Other architects, at the same time, took this in another direction. Drawing inspiration from Gothic architecture, they seemed to think that tall buildings should pile up and up in ever narrowing masses, culminating in points like those of the spires of a cathedral reaching toward heaven. All around us are examples of this design thinking. Then there are the modernist boxes, which disregard all of this previous thinking, and replace it with geometric repetition, sometimes with vertical elements to emphasis the height and sometimes with horizontal banding which often ignores both height and scale, piled repetitiously one of top of the other.

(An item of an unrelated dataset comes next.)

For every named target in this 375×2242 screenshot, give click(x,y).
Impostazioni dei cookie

From my office I can see examples of all of these schools of thought as well as other idiosyncratic buildings, which seem to adhere to no particular theory. I see Raymond Hood’s Radiator Building on Bryant Park (peeking up out of anonymous masonry masses) ending in vertical spires, masonry buttresses and arched windows, gilded and glistening in the sunlight, piling up around an octagonal element (does it enclose a water tower?) spilling out white streams of smoke or steam into the blue sky around. Directly behind it is the WR Grace Building, an SOM geometric box, which rises in horizontal concrete and black glass bands to a banal flat band. Down the street, 200 Fifth Avenue grows in multiple masonry increments pushing itself in vertical limestone and brick ribbons upwards to a lovely pinnacle, which unfortunately is now held in place, silver boxes of air handling units. Peaking through a slot between fussy repetitive orange brick 1970s boxes is the glory of the Chrysler Building, shining in silvery arches pushing back into itself through to its iconic needlepoint. This building does not so much scrape the sky as inoculate it with Deco cadmium splendor. Lower down, squatting on top of multiple receding piles of masonry are those wooden barrels, variously hued, NYC water towers.

What a composition this cityscape is, so full of diversity and complexity, reflecting the imaginations and hubris of various ages, reaching upwards and upwards as if after some constantly receding prize in the sky! What a joy to look out upon it and to live and work in it.